Home  Albert  News  Purchase  Gallery  Contact  Writings  Links

2015 09 25

Two Row Wampum

a belt of beads made of clam-shells records perhaps the first treaty made between Europeans and Native Americans

                In the early 1970s, at my home community of Faust in northern Alberta, I attended a ceremonial dance conducted by a group of young men of the North American Indian Travelling College. They had come far from their homes near Montreal to relate of the White Roots of Peace which could be followed back to the Great Tree where, in the shelter of its leafy canopy, the six nations of the Iroquois Confederacy dwell. On learning of my Dutch heritage, one of the young men told me that long ago their treaty with the 'White Man' had been concluded with the Dutch. The young man told me it spoke of two canoes in which each would place everything that made them a people, and that it was agreed that each boat would travel down the great river of life without interfering with the other.
                (I read Akwesasne Notes for years after.)

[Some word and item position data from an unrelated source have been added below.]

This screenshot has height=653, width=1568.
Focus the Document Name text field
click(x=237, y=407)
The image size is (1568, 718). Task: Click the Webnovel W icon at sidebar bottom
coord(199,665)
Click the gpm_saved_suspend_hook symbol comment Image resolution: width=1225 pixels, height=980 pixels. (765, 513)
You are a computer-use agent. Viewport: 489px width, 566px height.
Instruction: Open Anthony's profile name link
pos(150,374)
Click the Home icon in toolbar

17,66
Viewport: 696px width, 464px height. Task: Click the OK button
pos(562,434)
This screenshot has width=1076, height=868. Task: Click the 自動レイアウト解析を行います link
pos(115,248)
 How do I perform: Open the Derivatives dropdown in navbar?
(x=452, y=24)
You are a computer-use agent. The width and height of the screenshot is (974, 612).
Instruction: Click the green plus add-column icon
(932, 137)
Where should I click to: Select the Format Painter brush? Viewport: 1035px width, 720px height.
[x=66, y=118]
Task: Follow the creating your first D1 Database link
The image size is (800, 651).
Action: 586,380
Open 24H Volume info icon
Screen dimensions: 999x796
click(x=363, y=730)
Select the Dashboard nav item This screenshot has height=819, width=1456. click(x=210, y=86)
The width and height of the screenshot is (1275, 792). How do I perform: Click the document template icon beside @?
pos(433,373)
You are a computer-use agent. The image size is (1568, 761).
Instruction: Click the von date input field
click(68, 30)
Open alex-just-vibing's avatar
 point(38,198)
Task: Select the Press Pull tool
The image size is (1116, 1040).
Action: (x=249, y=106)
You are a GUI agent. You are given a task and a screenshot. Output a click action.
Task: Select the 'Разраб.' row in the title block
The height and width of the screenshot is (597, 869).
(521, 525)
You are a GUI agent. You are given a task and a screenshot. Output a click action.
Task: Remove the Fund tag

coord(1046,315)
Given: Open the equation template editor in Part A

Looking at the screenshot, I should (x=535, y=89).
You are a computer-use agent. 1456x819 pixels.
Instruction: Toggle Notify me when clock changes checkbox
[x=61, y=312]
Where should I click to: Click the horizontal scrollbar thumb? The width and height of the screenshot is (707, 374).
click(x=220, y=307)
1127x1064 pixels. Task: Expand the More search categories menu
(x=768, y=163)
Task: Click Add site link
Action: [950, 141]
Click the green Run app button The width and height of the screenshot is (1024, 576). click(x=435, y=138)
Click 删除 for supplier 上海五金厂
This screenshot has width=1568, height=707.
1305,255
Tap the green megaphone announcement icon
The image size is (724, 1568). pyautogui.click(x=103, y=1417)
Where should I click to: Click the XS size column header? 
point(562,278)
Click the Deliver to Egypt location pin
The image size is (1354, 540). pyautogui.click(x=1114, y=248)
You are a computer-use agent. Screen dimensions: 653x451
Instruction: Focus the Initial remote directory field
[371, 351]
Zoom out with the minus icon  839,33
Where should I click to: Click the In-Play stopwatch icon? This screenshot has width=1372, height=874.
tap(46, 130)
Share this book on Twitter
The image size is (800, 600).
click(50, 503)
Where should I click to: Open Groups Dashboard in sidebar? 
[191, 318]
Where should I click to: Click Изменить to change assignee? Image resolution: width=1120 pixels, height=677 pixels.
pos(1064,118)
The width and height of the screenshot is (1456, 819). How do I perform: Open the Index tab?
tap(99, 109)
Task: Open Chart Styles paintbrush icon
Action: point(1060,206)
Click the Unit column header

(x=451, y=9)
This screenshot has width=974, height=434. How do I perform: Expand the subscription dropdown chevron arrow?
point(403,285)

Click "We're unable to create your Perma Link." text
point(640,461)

[from the Kanien'keha:ka Onkwawen:na Raotitiohkwa Language and Cultural Center.
Adapted and edited by Teiowi:sonte. Found at the Longhouse People website]

This is how it is remembered in the Mohawk tradition:

            "The first Europeans to meet the Kanien'keha:ka were the French, who arrived in 1534 with Jacques Cartier. Cartier and his men did not pave a smooth road for the other Europeans who followed. They exposed the Kanien'keha:ka to treachery and despair after the Kanien'keha:ka had taken them in, relieving them from hunger and curing them of scurvy.
            "When Samuel De Champlain arrived in the St. Lawrence River Valley in 1608, the Kanien'keha:ka were at war with the Algonquin. Champlain allied himself with the Algonquin and lost the trust of the Kanien'keha:ka. For a short time, French interference and their supply of firearms to the Algonquin, allowed the Algonquin to overpower the Kanien'keha:ka. Cartier and Champlain had showed the Kanien'keha:ka that the newcomers were different than any of the people who the Kanien'keha:ka had dealt with for centuries.
            "The first Europeans who established continued contact with the Kanien'keha:ka were the Dutch. Henry Hudson, an Englishman employed by the Dutch East India company, sailed up the Hudson River in 1608 and Fort orange (Albany) was established in 1624. the Mahicans were at war with the Kanien'keha:ka and the Dutch allied themselves with the Mahicans. Six Dutch soldiers and their commander, Kreickebeck, joined a battle which took place nine miles upriver from Albany. Although the Dutch had firearms, the Kanien'keha:ka were victorious and Kreickebeck and three men were killed. Shortly after, the Mahicans were defeated and the few remaining permanently left the territory.
            "The Kanien'keha:ka were puzzled as to why the Dutch had allied themselves with the Mahican. The Kanien'keha:ka had never done anything to disrupt the peace between themselves and the Dutch. The newcomers did not understand the ways of the people on Turtle Island (North America). As a result of their experiences, the Haudenosaunee realized that a special agreement was needed in order to restore peace with the Dutch. The Two Row Wampum concept was introduced, recognizing an agreement of peace and respect for each other's way of life.
            "The understanding was recorded with belts of wampum. Wampum beads are made from the shells of the Quahog clam. The belt was made with a background of white wampum beads with two rows of purple that run parallel from one end to the other. The words that go with the explanation of the Two Row Wampum speak of the relationship that should exist between the parties involved in the agreement.
            "The background of white bead represents a river and the two parallel rows of purple beads represent two vessels traveling the river. It is recognized that the river is large enough for the two vessels to travel down together. In one vessel shall be found the Haudenosaunee and in the other, the Dutch. Each vessel shall carry the laws, traditions, customs, languages, and spiritual beliefs of each nation; in short, all which makes a people who they are.
            "It is the responsibility of the people in each vessel to steer a straight course. Neither the Dutch nor the Haudenosaunee shall interfere with the lives of the other. Neither side shall attempt to bring or force their laws, traditions, customs, languages, and spirituality upon the other. Such is the agreement of mutual respect that is recorded in the Two Row Wampum.
            "The Haudenosaunee Nation has used the principles embodied in the Two Row Wampum as the initial guide or set of rules for relations between themselves and any other nation. They have been careful to abide by the concept that was developed so long ago and each succeeding generation is taught the importance of maintaining the principles of the Two Row Wampum."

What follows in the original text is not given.